Uchronie

Dura lex, sed lex

3159-sdf-banc-parcCe matin, un texte écrit en Avril dernier pour le blog L’ivre de Lire (www.livredelire.com) qui avait fait de moi son invité de la semaine.

Paulo était assis sur un banc, en plein soleil, sa bouteille débouchée posée près de lui. A ses pieds, deux chiens en mauvais état montaient la garde. Pas une garde très rapprochée, on ne peut pas dire. Si les animaux étaient imposants par leur carrure, ils n’auraient visiblement pas fait de mal à une mouche.

Ils étaient nombreux comme lui dans le pays  à passer leurs journées en plein soleil, à la vue de tous. Depuis le vote de la fameuse loi, ils savaient qu’on avait besoin d’eux et ne se privaient pas de se montrer.

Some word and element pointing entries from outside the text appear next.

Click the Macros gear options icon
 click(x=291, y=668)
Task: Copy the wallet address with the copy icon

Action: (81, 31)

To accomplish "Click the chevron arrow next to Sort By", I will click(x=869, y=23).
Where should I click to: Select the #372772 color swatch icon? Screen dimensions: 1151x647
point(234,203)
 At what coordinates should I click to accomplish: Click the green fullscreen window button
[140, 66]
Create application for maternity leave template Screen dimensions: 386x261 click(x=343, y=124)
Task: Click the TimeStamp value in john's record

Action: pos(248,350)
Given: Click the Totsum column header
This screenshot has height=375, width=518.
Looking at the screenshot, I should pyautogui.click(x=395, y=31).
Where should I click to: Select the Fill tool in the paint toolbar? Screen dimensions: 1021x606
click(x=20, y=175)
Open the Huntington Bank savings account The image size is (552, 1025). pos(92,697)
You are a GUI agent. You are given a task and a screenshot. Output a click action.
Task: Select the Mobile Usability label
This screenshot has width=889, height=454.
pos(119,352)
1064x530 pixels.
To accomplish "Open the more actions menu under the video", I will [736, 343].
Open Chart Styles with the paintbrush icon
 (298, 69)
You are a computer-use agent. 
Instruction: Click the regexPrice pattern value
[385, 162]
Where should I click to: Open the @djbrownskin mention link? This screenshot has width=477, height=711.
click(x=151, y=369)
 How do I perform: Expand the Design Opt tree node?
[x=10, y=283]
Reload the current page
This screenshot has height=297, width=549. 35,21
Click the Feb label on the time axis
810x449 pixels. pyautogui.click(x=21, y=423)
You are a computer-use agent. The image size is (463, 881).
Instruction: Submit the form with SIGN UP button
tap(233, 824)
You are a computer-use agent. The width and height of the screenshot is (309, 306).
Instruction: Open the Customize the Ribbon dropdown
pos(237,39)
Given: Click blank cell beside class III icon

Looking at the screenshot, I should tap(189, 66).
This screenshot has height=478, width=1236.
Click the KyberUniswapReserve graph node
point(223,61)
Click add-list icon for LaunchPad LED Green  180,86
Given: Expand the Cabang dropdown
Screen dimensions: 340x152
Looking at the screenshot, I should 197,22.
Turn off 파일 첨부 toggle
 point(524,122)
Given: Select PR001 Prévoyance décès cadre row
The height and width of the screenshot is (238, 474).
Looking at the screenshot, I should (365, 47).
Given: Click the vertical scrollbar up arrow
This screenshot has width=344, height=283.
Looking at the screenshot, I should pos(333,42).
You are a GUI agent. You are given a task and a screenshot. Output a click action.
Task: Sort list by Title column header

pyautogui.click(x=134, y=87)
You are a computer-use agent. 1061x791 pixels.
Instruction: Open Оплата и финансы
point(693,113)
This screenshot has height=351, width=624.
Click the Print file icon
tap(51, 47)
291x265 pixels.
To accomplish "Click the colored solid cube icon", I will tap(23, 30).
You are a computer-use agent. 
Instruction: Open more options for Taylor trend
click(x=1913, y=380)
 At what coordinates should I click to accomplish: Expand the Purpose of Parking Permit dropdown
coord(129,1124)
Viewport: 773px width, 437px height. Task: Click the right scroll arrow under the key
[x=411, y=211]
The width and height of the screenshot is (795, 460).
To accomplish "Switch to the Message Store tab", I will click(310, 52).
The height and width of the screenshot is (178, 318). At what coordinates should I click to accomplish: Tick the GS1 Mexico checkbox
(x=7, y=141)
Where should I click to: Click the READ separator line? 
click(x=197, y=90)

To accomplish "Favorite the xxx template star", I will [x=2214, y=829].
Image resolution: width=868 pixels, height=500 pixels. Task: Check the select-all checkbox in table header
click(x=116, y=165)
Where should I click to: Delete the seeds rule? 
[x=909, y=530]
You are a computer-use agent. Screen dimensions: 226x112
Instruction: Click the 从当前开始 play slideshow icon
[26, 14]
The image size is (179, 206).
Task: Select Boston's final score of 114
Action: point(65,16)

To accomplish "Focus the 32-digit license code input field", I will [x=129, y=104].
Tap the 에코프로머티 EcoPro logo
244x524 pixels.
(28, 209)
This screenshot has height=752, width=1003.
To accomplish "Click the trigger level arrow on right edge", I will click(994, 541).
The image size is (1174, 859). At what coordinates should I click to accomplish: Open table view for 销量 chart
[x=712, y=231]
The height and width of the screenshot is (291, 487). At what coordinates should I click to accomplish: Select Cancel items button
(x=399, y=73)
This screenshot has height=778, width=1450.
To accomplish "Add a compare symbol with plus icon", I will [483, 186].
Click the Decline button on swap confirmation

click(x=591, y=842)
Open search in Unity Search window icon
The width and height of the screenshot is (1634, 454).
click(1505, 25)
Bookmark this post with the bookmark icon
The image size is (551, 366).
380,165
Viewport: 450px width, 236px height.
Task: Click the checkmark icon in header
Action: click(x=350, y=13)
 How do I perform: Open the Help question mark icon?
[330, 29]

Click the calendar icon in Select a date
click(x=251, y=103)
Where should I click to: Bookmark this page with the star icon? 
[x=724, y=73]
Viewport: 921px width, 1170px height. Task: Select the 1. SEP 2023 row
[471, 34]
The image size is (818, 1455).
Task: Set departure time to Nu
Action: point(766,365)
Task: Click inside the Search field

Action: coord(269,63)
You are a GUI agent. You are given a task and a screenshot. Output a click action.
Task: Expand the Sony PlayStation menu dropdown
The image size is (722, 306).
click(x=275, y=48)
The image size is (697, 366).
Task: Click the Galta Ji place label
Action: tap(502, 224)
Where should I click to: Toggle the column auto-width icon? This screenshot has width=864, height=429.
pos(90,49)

Le gouvernement nouvellement élu avait sorti de sa manche un certain nombre de décrets dont personne n’avait jamais entendu parler pendant la campagne électorale. La première de ces lois avait été le brusque passage du temps de grossesse de neuf mois à quatorze. Le chômage était de plus en plus important, de plus en plus difficile à régulariser et toutes les mesures prises avaient été sans effet. Les congés de maternité étaient nombreux, longs et revenaient de plus en plus souvent. La solution la plus simple pour les rendre plus rares avait été trouvée après des nuits de discussion au parlement. Il suffisait simplement d’allonger la durée de la gestation. Le temps légal désormais était de quatorze mois. Les organismes féminins avaient dû se plier à cette nouvelle donne. Les femmes prenaient des cachets, des potions pour éviter d’accoucher comme elles avaient bêtement l’habitude de le faire. « Ce n’est qu’une question de deux ou trois générations, avait annoncé le ministre de la santé. Petit à petit, les corps vont s’habituer et bientôt, intégreront cette nouvelle donne. Dans vingt ou trente ans, les femmes pourront facilement conserver leur enfant quinze ou vingt mois, je vous en donne ma parole. Autant de main d’œuvre disponible pendant plus longtemps.»

Quelques mois plus tard, les horaires des marées avaient été aménagés en fonction de la saison touristique. Les communes du littoral avaient reçu un matin les directives du ministère de la mer et du tourisme. « A compter de ce jour, les marées seront hautes chaque jour de huit heures à vingt heures pendant les saisons touristiques. De cette façon, les touristes pourront profiter au maximum des plaisirs de la plage. La mer pourra ensuite baisser pour atteindre sa marée basse à partir de vingt heures. Des dérogations pourront être accordées afin de limiter encore le temps de marée basse selon les festivités locales. En dehors de ces périodes, les communes seront libres d’appliquer les horaires de marées qu’elles souhaitent en fonction des besoins locaux. Les dates des périodes touristiques sont annexées dans le document A1. »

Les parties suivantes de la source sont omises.